Abgedruckter Textauszug >>

◆ ◆ ◆ ◆ ◆ ◆ ◆

Zwar ist im Zeitalter des Crossmarketings auch in Hollywood Pop-Musik ein häufig benutztes – und nicht selten auch sehr effektives – Lockmittel; doch im traditionsbewussten Mutterland des Kommerzkinos fährt man immer noch zweigleisig: Neben den Songs gibt es immer auch noch den Score. Was man unter anderem schlicht daran merkt, dass zu den auf ein jugendliches Publikum zugeschnittenen Komödien und Actionfilmen nach der Pop-Kompilation (in gebührendem Abstand) immer auch noch der Score-Soundtrack auf CD veröffentlicht wird, der die Songs in der Regel in nicht geringem Maße „umspielt“. In Deutschland werden – vor allem aufgrund des Engagements der Fernsehanstalten – Filme inzwischen wieder am Fließband produziert. Was eigentlich ein begrüßenswerter Zustand ist; in musikalischer Hinsicht profitieren davon allerdings in erster Linie nur jene Firmen, die sich auf „Music-Supervising“ spezialisiert haben. Vor allem für unabhängige deutsche Filmproduzenten ist es allein aufgrund der Rechteproblematik eine im Zweifel nicht gerade billige Angelegenheit – amerikanische Firmen, zumal wenn sie mit einem Musikverlag assoziiert sind, haben es da ungleich leichter, sprich billiger –, und doch wird in der Regel in den sauren Apfel der Tantiemen gebissen. Und dies aus zwei Gründen: Zum einen erspart es dem Regisseur die unmittelbare Interaktion mit einem Filmkomponisten, was musikalisches Gespür voraussetzt, zum anderen verkauft sich eine Pop-Kompilation als Soundtrack deutlich besser als ein eigens komponierter Originalscore (Crossmarketing). Dem Filmmusikkomponisten obliegt es so in der Regel nur noch, eine möglichst neutrale Vor- und Abspannmusik zu schreiben und sie mit dem einen oder anderen Zwischenakt-Cue auf zehn Minuten zu verlängern.

◆ ◆ ◆ ◆ ◆ ◆ ◆

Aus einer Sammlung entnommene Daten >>
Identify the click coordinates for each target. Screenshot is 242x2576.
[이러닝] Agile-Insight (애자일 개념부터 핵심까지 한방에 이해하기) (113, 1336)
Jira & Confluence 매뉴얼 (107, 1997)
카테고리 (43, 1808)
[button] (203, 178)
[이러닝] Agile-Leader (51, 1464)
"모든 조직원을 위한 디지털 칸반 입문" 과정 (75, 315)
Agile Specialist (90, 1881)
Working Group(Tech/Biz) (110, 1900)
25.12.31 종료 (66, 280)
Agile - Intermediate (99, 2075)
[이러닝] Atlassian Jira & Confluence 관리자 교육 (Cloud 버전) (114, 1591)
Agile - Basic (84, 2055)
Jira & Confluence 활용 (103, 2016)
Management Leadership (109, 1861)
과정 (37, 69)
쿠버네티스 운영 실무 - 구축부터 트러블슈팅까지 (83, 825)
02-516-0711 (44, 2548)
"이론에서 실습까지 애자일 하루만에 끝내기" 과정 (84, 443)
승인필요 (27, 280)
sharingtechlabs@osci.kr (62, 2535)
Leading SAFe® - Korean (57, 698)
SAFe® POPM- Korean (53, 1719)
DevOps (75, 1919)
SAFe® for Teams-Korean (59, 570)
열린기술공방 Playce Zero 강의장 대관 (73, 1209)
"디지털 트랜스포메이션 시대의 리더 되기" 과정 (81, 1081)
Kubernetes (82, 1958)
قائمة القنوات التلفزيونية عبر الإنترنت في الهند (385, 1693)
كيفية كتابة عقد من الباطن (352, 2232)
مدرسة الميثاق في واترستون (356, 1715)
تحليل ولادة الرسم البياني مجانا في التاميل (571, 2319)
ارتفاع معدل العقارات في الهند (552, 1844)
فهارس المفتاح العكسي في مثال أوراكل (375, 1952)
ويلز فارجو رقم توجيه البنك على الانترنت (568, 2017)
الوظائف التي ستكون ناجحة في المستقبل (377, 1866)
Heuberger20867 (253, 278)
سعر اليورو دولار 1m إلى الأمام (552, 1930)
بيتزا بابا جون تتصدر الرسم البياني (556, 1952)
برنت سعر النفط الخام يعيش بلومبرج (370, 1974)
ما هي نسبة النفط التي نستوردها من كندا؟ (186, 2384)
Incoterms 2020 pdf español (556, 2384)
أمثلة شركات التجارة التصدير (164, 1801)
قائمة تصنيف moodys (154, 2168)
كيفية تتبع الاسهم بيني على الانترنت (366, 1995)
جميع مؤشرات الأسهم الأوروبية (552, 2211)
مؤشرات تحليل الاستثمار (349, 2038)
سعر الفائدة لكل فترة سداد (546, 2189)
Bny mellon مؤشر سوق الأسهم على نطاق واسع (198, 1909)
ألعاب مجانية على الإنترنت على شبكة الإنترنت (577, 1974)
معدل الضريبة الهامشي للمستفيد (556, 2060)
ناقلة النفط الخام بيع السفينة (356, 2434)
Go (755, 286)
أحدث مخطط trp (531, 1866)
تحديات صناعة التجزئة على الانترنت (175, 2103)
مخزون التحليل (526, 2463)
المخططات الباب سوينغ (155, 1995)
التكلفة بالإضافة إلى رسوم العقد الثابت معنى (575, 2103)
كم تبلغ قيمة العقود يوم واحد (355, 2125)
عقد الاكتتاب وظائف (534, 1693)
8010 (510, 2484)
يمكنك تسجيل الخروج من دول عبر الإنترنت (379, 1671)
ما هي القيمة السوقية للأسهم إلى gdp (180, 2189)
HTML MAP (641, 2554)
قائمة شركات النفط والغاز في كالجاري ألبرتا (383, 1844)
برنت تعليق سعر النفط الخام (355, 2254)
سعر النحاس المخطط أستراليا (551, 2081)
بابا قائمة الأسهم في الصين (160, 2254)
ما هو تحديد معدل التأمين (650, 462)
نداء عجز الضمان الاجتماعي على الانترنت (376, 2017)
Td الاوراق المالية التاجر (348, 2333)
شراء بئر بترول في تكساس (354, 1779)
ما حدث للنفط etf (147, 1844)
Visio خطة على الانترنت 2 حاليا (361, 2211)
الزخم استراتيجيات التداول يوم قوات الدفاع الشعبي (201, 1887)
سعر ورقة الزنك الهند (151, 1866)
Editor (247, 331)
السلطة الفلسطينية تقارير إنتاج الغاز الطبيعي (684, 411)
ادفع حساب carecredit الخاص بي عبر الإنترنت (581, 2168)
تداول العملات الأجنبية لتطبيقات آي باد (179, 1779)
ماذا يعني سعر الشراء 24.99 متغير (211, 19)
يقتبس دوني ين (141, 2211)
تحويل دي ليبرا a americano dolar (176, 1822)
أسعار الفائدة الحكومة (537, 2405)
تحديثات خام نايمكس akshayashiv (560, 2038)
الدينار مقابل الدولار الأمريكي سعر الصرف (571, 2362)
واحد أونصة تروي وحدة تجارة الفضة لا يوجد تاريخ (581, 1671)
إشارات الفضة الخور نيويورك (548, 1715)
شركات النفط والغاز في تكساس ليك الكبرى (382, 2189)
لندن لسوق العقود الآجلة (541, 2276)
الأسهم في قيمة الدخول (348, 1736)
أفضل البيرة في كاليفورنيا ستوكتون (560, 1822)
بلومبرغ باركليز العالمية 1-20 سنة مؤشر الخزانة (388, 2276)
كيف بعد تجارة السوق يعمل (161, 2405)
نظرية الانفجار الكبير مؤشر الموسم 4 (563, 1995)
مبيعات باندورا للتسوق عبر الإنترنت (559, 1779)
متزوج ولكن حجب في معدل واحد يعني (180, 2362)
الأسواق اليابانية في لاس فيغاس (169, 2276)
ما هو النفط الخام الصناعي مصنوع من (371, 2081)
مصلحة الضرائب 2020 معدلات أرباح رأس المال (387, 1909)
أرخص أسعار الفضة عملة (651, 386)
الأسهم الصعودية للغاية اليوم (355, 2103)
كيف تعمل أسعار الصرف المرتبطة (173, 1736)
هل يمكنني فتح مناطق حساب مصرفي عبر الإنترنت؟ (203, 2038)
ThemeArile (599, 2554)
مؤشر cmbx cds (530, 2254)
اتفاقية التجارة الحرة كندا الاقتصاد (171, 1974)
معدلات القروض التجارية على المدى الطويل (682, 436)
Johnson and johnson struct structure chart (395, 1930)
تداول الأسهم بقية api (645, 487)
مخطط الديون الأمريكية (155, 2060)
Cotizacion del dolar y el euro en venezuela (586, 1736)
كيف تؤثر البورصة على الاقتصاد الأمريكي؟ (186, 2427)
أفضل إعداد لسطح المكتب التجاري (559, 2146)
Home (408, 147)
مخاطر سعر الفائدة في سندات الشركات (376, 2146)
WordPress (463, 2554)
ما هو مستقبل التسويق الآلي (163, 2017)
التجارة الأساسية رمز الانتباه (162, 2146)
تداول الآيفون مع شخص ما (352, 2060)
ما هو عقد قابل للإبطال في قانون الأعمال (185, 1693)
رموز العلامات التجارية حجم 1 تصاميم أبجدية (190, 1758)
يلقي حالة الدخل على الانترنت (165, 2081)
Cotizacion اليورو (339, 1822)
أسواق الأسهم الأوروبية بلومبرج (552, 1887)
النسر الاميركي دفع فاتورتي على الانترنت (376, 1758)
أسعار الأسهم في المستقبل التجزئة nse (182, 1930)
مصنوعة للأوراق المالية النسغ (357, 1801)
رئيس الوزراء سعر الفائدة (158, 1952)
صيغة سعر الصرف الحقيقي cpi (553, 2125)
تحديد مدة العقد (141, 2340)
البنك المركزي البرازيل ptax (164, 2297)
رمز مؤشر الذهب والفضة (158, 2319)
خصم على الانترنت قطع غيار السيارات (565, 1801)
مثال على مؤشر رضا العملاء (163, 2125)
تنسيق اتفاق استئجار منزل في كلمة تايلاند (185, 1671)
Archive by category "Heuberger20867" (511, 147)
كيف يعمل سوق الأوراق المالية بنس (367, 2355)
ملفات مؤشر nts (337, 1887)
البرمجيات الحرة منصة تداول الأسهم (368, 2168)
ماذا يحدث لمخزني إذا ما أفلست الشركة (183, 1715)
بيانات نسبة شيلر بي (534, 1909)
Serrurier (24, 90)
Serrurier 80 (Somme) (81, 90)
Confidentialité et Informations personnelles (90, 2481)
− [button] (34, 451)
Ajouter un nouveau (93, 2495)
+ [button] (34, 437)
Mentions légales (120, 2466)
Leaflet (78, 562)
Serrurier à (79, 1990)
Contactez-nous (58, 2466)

◆ ◆ ◆ ◆ ◆ ◆ ◆

Aufgaben >>
[1] Gib aus den Datensätzen die Zeilen von der Zeile mit „سعر ورقة الزنك الهند (151, 1866)“ bis einschließlich der Zeile mit „Cotizacion del dolar“ unverändert wieder.
[2] Führe den Text über Popsongs und Filmmusik im Kino im Anschluss an seinen letzten Satz fort.

Lösungen je Aufgabe >>
[1]
سعر ورقة الزنك الهند (151, 1866)
Editor (247, 331)
السلطة الفلسطينية تقارير إنتاج الغاز الطبيعي (684, 411)
ادفع حساب carecredit الخاص بي عبر الإنترنت (581, 2168)
تداول العملات الأجنبية لتطبيقات آي باد (179, 1779)
ماذا يعني سعر الشراء 24.99 متغير (211, 19)
يقتبس دوني ين (141, 2211)
تحويل دي ليبرا a americano dolar (176, 1822)
أسعار الفائدة الحكومة (537, 2405)
تحديثات خام نايمكس akshayashiv (560, 2038)
الدينار مقابل الدولار الأمريكي سعر الصرف (571, 2362)
واحد أونصة تروي وحدة تجارة الفضة لا يوجد تاريخ (581, 1671)
إشارات الفضة الخور نيويورك (548, 1715)
شركات النفط والغاز في تكساس ليك الكبرى (382, 2189)
لندن لسوق العقود الآجلة (541, 2276)
الأسهم في قيمة الدخول (348, 1736)
أفضل البيرة في كاليفورنيا ستوكتون (560, 1822)
بلومبرغ باركليز العالمية 1-20 سنة مؤشر الخزانة (388, 2276)
كيف بعد تجارة السوق يعمل (161, 2405)
نظرية الانفجار الكبير مؤشر الموسم 4 (563, 1995)
مبيعات باندورا للتسوق عبر الإنترنت (559, 1779)
متزوج ولكن حجب في معدل واحد يعني (180, 2362)
الأسواق اليابانية في لاس فيغاس (169, 2276)
ما هو النفط الخام الصناعي مصنوع من (371, 2081)
مصلحة الضرائب 2020 معدلات أرباح رأس المال (387, 1909)
أرخص أسعار الفضة عملة (651, 386)
الأسهم الصعودية للغاية اليوم (355, 2103)
كيف تعمل أسعار الصرف المرتبطة (173, 1736)
هل يمكنني فتح مناطق حساب مصرفي عبر الإنترنت؟ (203, 2038)
ThemeArile (599, 2554)
مؤشر cmbx cds (530, 2254)
اتفاقية التجارة الحرة كندا الاقتصاد (171, 1974)
معدلات القروض التجارية على المدى الطويل (682, 436)
Johnson and johnson struct structure chart (395, 1930)
تداول الأسهم بقية api (645, 487)
مخطط الديون الأمريكية (155, 2060)
Cotizacion del dolar y el euro en venezuela (586, 1736)

[2]
Die geringe Wertschätzung, die hierzulande dem Komponisten einer Filmmusik zugemessen wird, kann man leicht schon an den vom Verleih herausgegebenen Pressenotizen zum Film – wo die Nennung seines Namens häufig fehlt – und an den Soundtrack-Covern erkennen, auf denen er in den Titelcredits meistens nur mit der Lupe zu finden ist. Beispiele dafür sind „Was nicht passt, wird passend gemacht“ – Musik: Rainer Kühn – , „Was tun, wenn’s brennt“ – Musik: Stephan Zacharias und Stephan Gade – und „Das weiße Rauschen“ – Musik: Marek Goldowski. Mit einem solchen Missstand haben freilich nicht nur die weniger bekannten Namen der Branche zu kämpfen, auch ein „Urgestein“ wie Enjott Schneider, der die Filmmusik u.a. zu „Herbstmilch“, „Schlafes Bruder“ und „23 – Nichts ist so wie es scheint“ komponierte, wurde im Fall von „Knallharte Jungs“ regelrecht abserviert.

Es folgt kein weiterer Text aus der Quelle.